A firewall node appears to be “dead” after a reboot: rsyslog is running but stops writing further local logs when a configured remote syslog destination becomes unreachable. When this happens the web UI shows errors and becomes unresponsive, some RPC commands block, DNS resolution (when DNS query logging is enabled) fails, and the firewall looks unusable even though core networking is still up. The team reproduced the issue in a VM and found the behavior is triggered by sustained log flooding to an unreachable remote syslog (TCP) target.

Steps to reproduce:

  • Configure rsyslog to forward logs to a remote TCP syslog target that is unreachable (e.g. controller offline).
  • Ensure the rsyslog configuration forwards to remote before local file logging (current problematic ordering).
  • Generate a large continuous stream of log messages on the firewall, for example: a=0; while true; do logger -t xx c$a; ((a++)); done
  • Wait until rsyslog has processed a large number of messages (symptoms observed around ~100k messages on a VM; a much smaller threshold can reproduce in test).
  • Observe that local /var/log/messages stops being written, UI and RPC calls hang, and DNS resolution may fail if query logging is enabled.

Expected behavior:
If a remote syslog destination is unreachable, rsyslog should continue writing local logs and should not block other system services. The web UI, RPC calls (e.g. ns.dashboard service-status), and DNS resolution should remain responsive.
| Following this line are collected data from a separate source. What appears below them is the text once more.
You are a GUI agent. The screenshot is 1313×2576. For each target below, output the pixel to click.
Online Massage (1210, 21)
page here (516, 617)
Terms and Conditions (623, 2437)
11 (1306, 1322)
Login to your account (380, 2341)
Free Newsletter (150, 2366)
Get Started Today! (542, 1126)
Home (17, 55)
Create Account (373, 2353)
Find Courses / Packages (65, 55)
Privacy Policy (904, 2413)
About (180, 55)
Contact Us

Local logging should be robust in presence of transient or prolonged remote forwarding failures.

Actual behavior:

rsyslog stops writing locally to /var/log/messages after the remote forwarding becomes blocked by a heavy flood of outbound logs.
UI shows multiple errors and becomes unresponsive; some rpcd/ns.dashboard calls block (example: echo '{"service":"netifyd"}' | /usr/libexec/rpcd/ns.dashboard call service-status hangs).
If DNS query logging is enabled, dnsmasq may stop resolving.
The firewall appears “blocked” to users, though network interfaces remain up and some networking still functions.
The root cause observed: remote forward ruleset appears to block logging when the remote TCP syslog peer is unreachable or being hammered; changing rsyslog configuration order (local logging before remote forwarding) prevented the issue in tests.